The Day of Graph Analytics
Note: consider this post as a continuation of the "Making it interactive" post by Orri Erling.
I have now completed the Virtuoso TPC-H work, including scale out. Optimization possibilities extend to infinity but the present level is good enough. TPC-H is the classic of all analytics benchmarks and is difficult enough, I have extensive commentary on this on my blog (In Hoc Signo Vinces series), including experimental results. This is, as it were, the cornerstone of the true science. This is however not the totality of it. From the LDBC angle, we might liken this to the last camp before attempting a mountain peak.
So, we may now seriously turn to graph analytics. The project has enough left to run in order to get a good BI and graph analytics workload. In LDBC in general, as in the following, BI or business intelligence means complex analytical queries. Graph analytics means graph algorithms that are typically done in graph programming frameworks or libraries.
The BI part is like TPC-H, except for adding the following challenges:
- Joins of derived tables with group by, e.g. comparing popularity of items on consecutive time periods.
- Transitive dimensions - A geographical or tag hierarchy cab ve seen as a dimension table. To get the star schema plan with the selective hash join, the count of the transitive traversal of the hierarchy (hash build side) must be correctly guessed.

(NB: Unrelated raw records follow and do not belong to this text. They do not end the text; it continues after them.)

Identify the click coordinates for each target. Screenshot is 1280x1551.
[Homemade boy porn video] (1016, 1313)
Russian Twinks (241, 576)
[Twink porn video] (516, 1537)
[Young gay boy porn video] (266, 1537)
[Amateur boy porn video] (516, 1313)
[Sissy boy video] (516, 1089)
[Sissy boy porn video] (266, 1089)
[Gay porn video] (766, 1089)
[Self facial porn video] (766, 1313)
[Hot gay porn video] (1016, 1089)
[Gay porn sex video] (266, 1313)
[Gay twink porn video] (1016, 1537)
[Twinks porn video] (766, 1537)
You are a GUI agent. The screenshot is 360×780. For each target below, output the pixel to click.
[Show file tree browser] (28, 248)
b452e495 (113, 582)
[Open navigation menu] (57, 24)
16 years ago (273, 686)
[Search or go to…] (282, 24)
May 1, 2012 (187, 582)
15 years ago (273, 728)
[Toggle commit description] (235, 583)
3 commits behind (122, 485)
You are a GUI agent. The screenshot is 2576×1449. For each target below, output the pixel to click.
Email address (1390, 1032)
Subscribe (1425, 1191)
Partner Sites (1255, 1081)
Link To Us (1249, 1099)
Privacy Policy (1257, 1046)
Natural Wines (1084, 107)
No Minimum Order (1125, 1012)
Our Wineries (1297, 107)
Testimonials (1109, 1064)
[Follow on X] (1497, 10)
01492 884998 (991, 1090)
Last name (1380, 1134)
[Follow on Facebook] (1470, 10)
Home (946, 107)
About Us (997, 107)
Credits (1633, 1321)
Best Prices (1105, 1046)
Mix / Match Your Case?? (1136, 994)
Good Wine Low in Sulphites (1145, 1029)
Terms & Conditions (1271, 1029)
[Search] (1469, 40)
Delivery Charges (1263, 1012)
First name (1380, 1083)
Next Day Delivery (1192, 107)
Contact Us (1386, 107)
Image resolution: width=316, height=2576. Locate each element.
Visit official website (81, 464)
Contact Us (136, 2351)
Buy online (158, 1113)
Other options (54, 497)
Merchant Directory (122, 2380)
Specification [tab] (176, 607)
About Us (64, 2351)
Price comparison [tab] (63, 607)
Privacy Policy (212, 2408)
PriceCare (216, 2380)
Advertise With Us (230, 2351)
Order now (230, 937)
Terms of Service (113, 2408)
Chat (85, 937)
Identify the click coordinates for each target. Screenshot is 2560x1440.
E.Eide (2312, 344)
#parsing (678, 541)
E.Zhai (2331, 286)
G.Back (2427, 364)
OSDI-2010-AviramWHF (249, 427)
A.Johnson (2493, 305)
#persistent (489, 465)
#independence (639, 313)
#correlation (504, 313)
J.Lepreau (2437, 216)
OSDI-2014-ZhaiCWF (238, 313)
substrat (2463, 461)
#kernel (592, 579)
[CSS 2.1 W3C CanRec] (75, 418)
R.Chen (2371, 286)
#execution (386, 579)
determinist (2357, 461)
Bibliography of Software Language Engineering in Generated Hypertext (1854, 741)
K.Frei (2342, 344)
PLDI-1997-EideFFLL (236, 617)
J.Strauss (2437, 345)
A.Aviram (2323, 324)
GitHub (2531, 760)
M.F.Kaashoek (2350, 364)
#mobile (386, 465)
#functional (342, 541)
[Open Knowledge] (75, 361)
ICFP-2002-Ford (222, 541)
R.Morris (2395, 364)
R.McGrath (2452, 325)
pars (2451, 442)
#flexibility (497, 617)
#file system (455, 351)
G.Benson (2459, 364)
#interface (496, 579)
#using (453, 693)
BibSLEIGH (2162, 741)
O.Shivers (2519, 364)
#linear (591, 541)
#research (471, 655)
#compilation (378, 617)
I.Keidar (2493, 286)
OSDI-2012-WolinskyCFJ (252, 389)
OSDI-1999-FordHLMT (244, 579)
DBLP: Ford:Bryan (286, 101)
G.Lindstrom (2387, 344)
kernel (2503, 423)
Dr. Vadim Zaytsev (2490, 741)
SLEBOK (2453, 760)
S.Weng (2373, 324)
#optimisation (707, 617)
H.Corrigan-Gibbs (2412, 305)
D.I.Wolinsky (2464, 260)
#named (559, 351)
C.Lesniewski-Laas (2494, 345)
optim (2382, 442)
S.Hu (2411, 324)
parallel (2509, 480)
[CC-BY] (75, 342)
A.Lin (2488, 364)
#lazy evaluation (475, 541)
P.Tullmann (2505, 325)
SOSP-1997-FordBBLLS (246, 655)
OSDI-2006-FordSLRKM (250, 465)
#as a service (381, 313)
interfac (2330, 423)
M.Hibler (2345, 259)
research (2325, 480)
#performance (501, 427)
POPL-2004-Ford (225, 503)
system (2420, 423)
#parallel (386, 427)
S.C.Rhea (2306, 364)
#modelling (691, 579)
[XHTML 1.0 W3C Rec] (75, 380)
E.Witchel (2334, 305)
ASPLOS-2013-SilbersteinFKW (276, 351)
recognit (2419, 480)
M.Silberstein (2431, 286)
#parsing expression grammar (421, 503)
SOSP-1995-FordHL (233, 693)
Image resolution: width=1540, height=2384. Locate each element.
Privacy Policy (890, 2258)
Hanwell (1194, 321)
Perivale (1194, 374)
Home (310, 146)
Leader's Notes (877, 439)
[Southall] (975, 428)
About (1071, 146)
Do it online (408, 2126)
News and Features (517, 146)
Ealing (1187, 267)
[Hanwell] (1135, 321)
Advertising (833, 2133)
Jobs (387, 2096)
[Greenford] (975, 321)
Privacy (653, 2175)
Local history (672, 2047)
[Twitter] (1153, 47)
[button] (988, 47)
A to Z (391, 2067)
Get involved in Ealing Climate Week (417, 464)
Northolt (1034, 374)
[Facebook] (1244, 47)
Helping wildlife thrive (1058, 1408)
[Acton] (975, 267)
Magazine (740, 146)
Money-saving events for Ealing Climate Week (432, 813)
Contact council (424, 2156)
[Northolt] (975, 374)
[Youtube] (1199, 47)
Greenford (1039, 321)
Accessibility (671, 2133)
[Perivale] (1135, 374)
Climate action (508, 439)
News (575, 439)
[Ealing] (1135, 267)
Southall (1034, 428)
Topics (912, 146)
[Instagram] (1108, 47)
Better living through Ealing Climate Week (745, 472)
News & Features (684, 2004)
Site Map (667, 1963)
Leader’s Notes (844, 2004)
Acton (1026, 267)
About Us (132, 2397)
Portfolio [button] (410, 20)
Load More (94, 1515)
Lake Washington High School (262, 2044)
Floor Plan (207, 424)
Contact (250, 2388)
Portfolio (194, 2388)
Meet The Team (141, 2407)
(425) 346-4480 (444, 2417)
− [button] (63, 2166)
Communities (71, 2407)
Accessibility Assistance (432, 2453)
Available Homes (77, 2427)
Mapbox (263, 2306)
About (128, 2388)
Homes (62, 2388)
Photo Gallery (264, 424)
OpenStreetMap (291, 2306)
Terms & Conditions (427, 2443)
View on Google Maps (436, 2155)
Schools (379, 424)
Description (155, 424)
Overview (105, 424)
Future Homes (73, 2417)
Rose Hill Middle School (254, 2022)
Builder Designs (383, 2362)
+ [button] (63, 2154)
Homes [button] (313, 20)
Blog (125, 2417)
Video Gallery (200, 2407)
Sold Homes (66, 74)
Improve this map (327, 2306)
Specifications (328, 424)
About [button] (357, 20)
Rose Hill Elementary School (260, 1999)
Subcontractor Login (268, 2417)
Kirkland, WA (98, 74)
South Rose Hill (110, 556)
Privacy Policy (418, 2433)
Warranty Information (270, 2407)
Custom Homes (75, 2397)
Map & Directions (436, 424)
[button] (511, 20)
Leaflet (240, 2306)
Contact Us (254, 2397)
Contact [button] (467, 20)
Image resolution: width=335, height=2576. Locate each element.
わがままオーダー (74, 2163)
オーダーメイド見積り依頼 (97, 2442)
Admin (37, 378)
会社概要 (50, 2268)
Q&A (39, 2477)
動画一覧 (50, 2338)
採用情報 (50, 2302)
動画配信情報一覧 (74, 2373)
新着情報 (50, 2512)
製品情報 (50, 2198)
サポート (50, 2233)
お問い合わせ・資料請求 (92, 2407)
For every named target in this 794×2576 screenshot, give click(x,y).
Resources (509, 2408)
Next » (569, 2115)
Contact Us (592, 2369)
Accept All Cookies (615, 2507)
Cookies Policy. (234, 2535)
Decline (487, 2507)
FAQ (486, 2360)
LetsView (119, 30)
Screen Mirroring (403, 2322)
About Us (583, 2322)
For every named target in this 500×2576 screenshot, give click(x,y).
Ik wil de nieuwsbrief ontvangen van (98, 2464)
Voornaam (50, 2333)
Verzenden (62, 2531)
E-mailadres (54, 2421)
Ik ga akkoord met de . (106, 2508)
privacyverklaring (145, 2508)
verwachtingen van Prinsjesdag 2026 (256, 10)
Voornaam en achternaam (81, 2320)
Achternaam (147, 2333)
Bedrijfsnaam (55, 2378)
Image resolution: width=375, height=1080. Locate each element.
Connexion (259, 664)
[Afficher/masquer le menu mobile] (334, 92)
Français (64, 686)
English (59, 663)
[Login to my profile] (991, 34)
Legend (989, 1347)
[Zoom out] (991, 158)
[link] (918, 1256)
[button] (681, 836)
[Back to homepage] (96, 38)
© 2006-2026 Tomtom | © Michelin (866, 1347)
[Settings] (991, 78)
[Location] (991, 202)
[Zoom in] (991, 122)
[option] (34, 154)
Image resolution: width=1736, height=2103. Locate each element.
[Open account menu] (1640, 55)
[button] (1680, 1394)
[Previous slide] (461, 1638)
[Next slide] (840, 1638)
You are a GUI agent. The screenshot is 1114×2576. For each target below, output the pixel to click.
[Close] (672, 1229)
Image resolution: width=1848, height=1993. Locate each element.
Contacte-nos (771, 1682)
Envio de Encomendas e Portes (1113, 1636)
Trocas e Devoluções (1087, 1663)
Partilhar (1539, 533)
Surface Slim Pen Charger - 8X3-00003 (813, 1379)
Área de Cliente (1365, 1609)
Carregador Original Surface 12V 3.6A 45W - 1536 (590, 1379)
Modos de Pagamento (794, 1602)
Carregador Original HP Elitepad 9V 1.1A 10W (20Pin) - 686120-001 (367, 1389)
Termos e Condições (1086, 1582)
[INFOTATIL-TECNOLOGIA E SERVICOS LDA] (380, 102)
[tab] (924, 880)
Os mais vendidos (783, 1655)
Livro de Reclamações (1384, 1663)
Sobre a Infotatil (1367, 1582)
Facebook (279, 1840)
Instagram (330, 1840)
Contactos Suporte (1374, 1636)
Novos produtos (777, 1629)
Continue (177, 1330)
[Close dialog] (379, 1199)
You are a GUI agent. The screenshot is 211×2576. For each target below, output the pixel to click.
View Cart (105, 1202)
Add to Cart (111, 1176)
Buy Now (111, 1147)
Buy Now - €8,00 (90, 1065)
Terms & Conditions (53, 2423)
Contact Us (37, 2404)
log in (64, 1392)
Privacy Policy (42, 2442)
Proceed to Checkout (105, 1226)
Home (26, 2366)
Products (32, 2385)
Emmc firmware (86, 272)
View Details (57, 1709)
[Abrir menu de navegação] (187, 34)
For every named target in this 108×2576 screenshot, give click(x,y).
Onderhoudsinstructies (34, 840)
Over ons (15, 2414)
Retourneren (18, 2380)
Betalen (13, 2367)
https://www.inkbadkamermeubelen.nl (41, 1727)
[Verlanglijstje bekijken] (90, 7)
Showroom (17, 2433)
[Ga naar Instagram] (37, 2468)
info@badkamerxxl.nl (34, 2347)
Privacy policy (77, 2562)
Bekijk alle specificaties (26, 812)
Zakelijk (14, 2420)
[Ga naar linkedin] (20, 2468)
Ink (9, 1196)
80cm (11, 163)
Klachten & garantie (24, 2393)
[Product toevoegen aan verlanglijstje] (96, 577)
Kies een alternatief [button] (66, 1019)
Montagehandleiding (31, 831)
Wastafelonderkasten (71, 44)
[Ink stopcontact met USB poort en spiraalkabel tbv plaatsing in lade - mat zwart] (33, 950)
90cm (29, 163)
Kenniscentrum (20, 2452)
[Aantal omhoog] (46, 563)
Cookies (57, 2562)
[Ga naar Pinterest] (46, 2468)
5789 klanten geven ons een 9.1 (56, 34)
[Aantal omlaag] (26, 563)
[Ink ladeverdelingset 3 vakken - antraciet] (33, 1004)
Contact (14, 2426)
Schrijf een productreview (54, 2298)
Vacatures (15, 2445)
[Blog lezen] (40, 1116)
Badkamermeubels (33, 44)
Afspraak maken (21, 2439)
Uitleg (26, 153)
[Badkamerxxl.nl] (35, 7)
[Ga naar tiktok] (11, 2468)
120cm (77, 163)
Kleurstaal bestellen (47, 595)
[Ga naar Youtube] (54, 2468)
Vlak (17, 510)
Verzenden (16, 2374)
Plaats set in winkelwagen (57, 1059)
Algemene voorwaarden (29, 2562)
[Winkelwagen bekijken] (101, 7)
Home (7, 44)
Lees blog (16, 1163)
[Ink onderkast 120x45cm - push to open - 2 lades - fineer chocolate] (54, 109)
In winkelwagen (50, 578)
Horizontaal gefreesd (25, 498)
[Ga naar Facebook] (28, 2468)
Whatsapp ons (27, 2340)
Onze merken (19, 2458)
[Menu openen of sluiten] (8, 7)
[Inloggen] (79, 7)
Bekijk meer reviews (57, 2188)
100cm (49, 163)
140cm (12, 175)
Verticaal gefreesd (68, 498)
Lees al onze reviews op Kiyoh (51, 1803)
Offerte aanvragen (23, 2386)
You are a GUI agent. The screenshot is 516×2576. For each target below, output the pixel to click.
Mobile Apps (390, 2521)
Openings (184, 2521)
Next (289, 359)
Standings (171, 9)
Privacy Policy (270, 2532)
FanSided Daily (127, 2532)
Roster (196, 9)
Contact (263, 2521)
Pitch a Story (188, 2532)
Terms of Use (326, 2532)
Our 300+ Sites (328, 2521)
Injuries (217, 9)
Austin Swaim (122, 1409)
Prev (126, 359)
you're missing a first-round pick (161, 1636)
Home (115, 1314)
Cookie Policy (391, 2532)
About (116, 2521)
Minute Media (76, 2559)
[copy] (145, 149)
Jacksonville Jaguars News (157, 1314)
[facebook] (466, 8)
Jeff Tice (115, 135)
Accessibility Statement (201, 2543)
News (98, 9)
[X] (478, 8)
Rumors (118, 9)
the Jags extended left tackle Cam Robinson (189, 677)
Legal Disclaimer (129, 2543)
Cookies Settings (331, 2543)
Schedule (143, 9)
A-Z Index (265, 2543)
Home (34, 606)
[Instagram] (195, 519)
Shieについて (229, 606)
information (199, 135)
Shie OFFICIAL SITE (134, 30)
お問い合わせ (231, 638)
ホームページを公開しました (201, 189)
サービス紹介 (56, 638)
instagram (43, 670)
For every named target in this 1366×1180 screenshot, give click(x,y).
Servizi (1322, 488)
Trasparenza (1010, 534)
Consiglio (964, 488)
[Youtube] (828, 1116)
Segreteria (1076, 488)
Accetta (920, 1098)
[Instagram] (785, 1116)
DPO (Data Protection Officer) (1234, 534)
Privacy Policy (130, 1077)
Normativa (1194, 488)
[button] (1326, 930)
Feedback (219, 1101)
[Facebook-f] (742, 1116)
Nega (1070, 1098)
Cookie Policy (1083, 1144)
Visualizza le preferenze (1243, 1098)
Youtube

- Transitivity in fact table, i.e. average length of reply thread. There the cost model must figure that the reply link is much too high cardinality for hash build side, besides a transitive operation is not a good candidate for a build in multiple passes, hence the plan will have to be by index.
- Graph traversal with condition on end point and navigation step. The hierarchical dimensions and reply threads are in fact trees, the social graph is not. Again the system must know some properties of connectedness (in/out degree, count of vertices) to guess a traversal fanout. This dictates the join type in the step (hash or index). An example is a transitive closure with steps satisfying a condition, e.g. all connected persons have a specific clearance.
- Running one query with parameters from different buckets, implying different best plan.
- Data correlations, e.g. high selectivity arising from two interests seldom occurring together, in places where the correct estimation makes the difference between a good and a bad plan.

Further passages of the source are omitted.